ダンピング抵抗102aの抵抗値R1は、R1=2Rvであり、ダンピング抵抗102bの抵抗値R2は、R2=2Rvである。送信素子101の信号の遷移時間(立ち上がり、立ち下がり時間)はtrである。遅延素子205aにおける信号の伝搬遅延時間Td1は、Td1=0.5trであり、遅延素子205bにおける信号の伝搬遅延時間Td2は、Td2=0.5trである。

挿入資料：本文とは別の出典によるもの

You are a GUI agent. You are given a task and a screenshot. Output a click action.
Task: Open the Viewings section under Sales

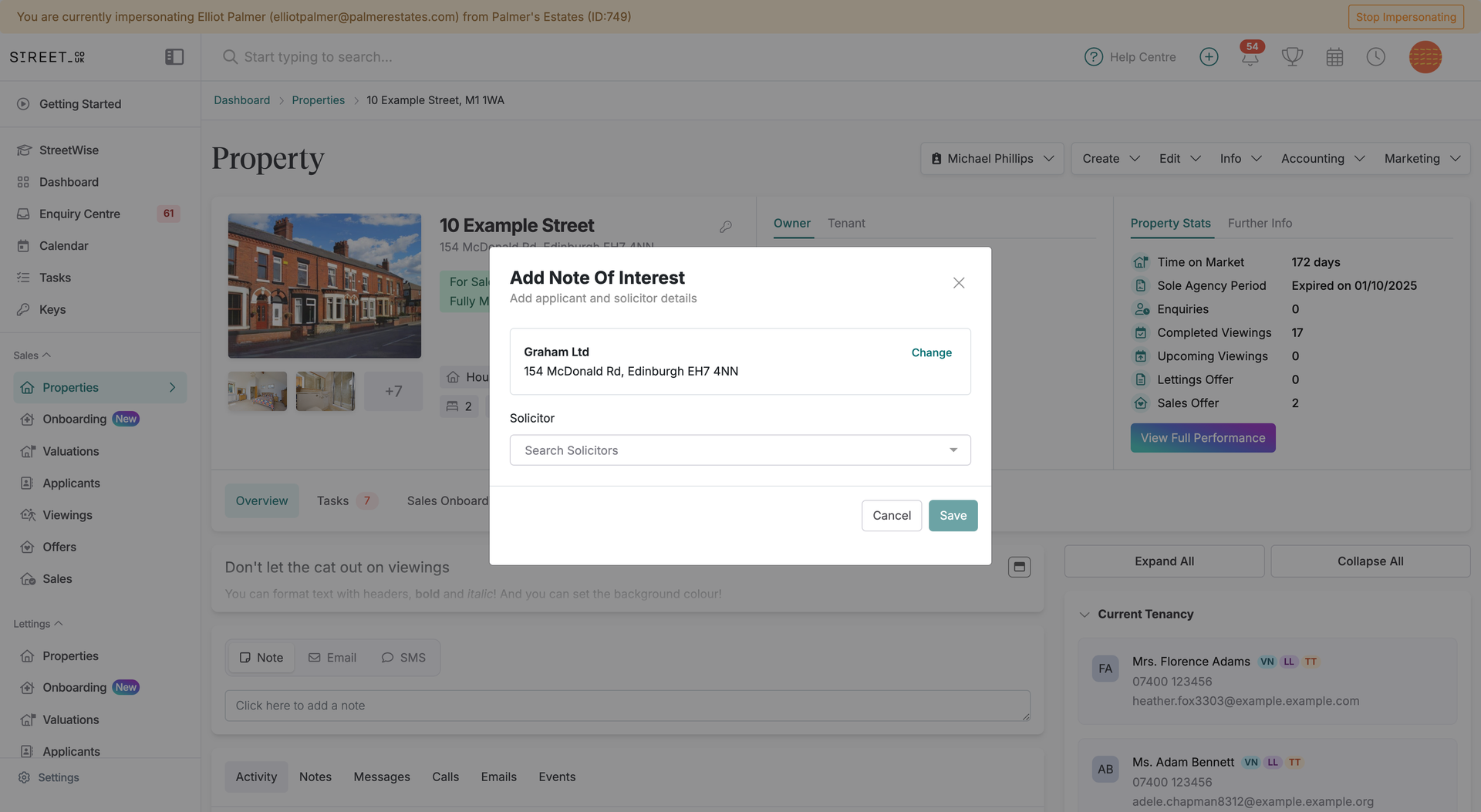68,515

また、伝送線路103aにおける信号の伝搬遅延時間Td0は、0.5trより大きい。
なお、プリント回路板200には部材を実装するうえで発生するスタブ106、206が設けられているが、スタブ106、206における信号の伝搬遅延時間は、伝搬遅延時間trに対して十分に短いため、等価回路として無視できる。ここでは0.1tr以下を、十分短いとしている。
ここで一般的に、伝送線路の特性インピーダンスZと伝搬遅延時間Tdの関係は、伝送線路のインダクタンスL成分とキャパシタンスC成分で決まり、Z=√(L/C)、Td=√(L×C)である。この関係式より、遅延素子205aのインダクタンス205alのインダクタンス値L205alと、キャパシタンス205acのキャパシタンス値C205acは、遅延素子205aの伝搬遅延時間Td1と特性インピーダンス値Z1によって決まる。即ち、L205al=Td1×Z1であり、C205ac=Td1/Z1である。同様に、遅延素子205bのインダクタンス205blのインダクタンス値L205blと、キャパシタンス205bcのキャパシタンス値C205bcは、205bの伝搬遅延時間Td2と特性インピーダンス値Z2によって決まる。即ち、L205bl=Td2×Z2であり、C205bc=Td2/Z2である。
なお、遅延素子205a、205bのLC回路は、チップ部品で構成するようにしてもよい。